“The Sell Sider” is a column written for the sell side of the digital media community.
Today’s column is written by Heather Menery, vice president of emerging solutions at PubMatic.
There are many debates today surrounding mobile and display: Are they now one and the same? Should we still have dedicated, separate budgets or simply merge mobile and display together?
Although it’s clear that we must manage all these channels in an integrated and efficient way, mobile still has unique qualities that set it apart from others. Users, for example, behave very differently on their mobile devices than they do on laptops. We can also take advantage of mobile’s unique attributes, especially in the programmatic space.
The key is in understanding that the value of mobile is ultimately captured in the human context: a person’s location, activities and intent.
Our mobile devices accompany us everywhere, from our first morning coffee run to the workplace, business lunches and happy hours, before ending up on our nightstands as we go to sleep. While traditional display ads are presented in the context of the activity on the device, such as the web page being read or game being played, mobile ads become more effective when they reflect the context of the person’s activity. The ability to use location to make inferences about what people are doing and what they might want based on that activity is far more valuable than the on-device context in which the ad itself is shown.
Media buyers know location is the single most requested data parameter on exchanges and they are willing to pay a premium for it. In my experience, publishers that pass location of the device can see an increase in CPM of up to 124% over those that do not. They are also becoming smarter about the type of location they will bid on. For example, location was a hot topic last year, but media buyers were not picky about the type of location data publishers passed along so it didn’t matter if it was the user’s ZIP code or IP address.
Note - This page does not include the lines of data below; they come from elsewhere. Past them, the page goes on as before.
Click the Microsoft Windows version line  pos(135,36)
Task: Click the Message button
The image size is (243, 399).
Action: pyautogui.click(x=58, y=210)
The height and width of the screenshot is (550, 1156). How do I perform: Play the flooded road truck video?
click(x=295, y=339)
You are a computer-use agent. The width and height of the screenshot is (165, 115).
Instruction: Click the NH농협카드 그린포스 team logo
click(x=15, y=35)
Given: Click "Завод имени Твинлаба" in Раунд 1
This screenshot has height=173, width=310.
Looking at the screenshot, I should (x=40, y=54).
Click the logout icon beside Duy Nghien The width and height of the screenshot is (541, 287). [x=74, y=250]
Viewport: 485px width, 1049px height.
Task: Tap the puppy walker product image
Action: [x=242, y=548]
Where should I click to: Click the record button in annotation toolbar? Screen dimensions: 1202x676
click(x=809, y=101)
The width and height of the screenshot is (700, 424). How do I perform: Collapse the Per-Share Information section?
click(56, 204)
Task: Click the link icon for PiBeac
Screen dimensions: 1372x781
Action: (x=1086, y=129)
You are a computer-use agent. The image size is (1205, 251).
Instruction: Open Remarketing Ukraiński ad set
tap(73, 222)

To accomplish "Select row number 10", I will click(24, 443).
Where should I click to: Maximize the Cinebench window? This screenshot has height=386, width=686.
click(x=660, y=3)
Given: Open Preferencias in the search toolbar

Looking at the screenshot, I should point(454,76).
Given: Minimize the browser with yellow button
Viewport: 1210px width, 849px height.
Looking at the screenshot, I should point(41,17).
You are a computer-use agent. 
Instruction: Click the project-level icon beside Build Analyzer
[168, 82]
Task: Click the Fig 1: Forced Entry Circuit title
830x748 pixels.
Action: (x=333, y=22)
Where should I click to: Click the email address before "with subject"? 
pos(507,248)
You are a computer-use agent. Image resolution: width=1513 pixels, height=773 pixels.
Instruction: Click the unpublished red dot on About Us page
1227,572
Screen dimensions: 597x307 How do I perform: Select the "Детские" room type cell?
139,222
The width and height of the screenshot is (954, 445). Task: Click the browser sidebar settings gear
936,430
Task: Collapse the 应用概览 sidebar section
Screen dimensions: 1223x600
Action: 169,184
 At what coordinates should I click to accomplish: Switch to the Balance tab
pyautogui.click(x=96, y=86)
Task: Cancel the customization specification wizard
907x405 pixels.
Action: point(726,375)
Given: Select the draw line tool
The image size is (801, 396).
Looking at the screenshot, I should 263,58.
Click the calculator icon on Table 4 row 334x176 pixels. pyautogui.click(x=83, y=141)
But a shift has occurred within the last six months. Media buyers now require that publishers specify in bid requests whether location data will come from device GPS – the most precise and valuable type of data – or from other sources, such as IP address or user registration data. The implication is that media buyers are being far more strategic about the role location plays in satisfying their campaign needs.
It now matters whether the user they’re targeting is in the same city as a store, within five miles of a store or standing right in front of it. Soon, thanks to assisted GPS, iBeacons and NFC, it will become feasible to buy based on whether a user is standing in a particular store aisle or even right in front of the product.
Most agencies now challenge their demand-side platforms (DSP) and ad networks to better understand where location is coming from. In turn, many DSPs and ad networks now challenge their own technology partners to specify not only location, but also the type of location a publisher is offering in the bid request.
The industry is also witnessing the emergence of a variety of “hyperlocal” mobile DSPs that will bid only when the most accurate form of location is present in the bid request. Advertisers’ sensitivity to the type of location they are accessing is an encouraging sign for mobile, as it proves the increasing sophistication of the industry and further unlocks its tremendous marketing potential.
In addition to opportunistic targeting based on a user’s location, this data is also being used by mobile DSPs in more intelligent and sophisticated ways to build user profiles based on where the user has been and where they may be going. For example, understanding that a particular mobile user travels 25 miles from point A to point B every weekday morning signals that they live in one neighborhood and work in another, making for a long commute. Combine this data with other inferences about the user’s demographics and interests, and you end up with some very valuable targeting data.
Mobile is growing fast in reach and sophistication, which is astonishing for a business that barely existed before the introduction of the iPhone in 2007. Premium publishers are attractive to media buyers, but they are that much more attractive when they have valuable data.
Not having that data today already hurts monetization rates. Not having that data tomorrow as part of a publisher’s offerings could be a deal breaker. Publishers that are sitting on lots of valuable data can expect the phone to ring a lot more next year.